The DMCA claims related to whether Glider violates DMCA sections 1201(a)(2) and (b)(1) by circumventing WOW’s Warden, which is intended to detect bots. The Court ruled in Blizzard’s favor with respect to “dynamic non-literal elements” of WOW.
In reaching its decision, the Court refused to follow a Federal Circuit decision (in the Chamberlain case) interpreting the DMCA. The 9th Circuit ruled that Section 1201 (a) creates a new anti-circumvention right distinct from copyright infringement while section (b) strengthens the traditional prohibition against copyright infringement. In contrast, the Federal Circuit in Chamberlain found that the DMCA coverage is limited to a copyright owner’s rights under Section 106 of the Copyright Act, and required a “nexus” to infringement. The 9th Circuit refused to adopt any requirement for an infringement nexus. The tension between these appeals courts may set up a show down in the Supreme Court.
The Court went on to find that MDY did violate Section 1202 (a)(2) of the DMCA with respect to the dynamic non-literal elements of WOW. But the Court found that Glider does not violate DMCA Section 1201(a)(2) with respect to WOW’s literal and individual non-literal elements, because Warden does not effectively control access to these WOW elements.

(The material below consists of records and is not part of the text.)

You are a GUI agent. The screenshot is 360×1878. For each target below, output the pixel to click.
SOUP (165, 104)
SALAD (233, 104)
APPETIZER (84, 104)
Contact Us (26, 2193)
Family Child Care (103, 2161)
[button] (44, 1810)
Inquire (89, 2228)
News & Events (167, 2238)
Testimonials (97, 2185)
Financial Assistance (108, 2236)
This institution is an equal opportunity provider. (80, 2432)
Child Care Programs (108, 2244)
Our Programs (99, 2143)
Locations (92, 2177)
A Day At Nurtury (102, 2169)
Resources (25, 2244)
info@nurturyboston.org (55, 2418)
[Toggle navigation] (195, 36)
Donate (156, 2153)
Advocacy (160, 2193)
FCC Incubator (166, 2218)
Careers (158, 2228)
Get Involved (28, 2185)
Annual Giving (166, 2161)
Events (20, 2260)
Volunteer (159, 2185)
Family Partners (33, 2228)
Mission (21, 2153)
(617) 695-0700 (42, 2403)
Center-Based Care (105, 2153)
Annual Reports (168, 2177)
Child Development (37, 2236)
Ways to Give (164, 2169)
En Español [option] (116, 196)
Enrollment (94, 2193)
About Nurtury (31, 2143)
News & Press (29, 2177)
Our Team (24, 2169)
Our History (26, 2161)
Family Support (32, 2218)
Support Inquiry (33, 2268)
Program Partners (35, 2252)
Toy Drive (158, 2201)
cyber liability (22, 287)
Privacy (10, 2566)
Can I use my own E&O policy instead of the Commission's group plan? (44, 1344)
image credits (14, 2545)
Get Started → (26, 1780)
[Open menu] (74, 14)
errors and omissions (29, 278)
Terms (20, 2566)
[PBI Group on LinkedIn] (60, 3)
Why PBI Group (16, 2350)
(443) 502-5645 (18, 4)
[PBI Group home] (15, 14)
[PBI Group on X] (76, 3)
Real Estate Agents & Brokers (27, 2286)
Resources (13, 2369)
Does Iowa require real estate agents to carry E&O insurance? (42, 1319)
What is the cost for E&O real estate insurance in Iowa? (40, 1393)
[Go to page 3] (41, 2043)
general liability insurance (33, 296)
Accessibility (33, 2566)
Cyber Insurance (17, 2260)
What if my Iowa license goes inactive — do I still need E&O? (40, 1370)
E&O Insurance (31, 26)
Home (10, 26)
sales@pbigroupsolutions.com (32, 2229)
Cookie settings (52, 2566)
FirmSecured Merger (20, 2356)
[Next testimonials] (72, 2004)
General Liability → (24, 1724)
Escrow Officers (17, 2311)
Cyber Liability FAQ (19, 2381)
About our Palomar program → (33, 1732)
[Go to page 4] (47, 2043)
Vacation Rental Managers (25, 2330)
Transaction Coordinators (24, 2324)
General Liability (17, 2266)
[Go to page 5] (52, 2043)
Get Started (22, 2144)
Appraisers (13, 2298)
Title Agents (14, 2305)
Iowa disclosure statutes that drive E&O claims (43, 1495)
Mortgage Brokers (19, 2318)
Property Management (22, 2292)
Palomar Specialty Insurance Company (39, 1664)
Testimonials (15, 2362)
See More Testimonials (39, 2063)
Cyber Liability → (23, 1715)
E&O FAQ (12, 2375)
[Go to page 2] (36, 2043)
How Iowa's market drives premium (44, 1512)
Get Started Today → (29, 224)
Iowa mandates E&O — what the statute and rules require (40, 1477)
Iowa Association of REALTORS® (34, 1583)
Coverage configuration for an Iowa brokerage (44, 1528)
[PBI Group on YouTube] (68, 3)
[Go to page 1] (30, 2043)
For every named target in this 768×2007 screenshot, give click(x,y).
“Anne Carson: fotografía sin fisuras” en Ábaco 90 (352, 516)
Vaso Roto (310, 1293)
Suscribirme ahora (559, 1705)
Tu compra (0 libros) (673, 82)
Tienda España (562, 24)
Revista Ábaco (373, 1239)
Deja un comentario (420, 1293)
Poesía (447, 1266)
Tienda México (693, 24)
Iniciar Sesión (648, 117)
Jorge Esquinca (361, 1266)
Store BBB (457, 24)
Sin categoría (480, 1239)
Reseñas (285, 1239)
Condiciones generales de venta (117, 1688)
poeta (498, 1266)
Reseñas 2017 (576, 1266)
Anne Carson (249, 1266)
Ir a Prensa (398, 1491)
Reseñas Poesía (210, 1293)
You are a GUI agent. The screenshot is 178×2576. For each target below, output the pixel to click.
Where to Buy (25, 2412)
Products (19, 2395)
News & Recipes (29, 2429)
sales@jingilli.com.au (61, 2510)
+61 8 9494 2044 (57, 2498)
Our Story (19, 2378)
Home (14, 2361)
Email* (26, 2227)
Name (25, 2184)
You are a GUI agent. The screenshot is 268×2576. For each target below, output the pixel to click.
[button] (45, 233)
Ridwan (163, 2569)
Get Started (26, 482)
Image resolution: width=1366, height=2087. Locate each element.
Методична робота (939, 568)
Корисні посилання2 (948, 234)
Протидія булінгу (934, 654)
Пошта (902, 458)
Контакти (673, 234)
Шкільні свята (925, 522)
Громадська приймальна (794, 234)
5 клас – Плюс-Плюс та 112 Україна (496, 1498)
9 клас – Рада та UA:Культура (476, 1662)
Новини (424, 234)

The Court also found that the tortious interference with contract claims were not preempted by the Copyright Act, but that factual issues prevented a proper summary judgment finding. As a result, it vacated the district court’s summary judgment ruling on this issue and remanded the issue of personal liability for MDY’s CEO.
Perhaps serendipitously, the decision was handed down just days after Blizzard’s release of Cataclysm the third expansion of WOW. More than 3.3 million
copies as of Cataclysm were sold in the first 24 hours of release, which according to Blizzard, makes it the
fastest-selling PC game of all time.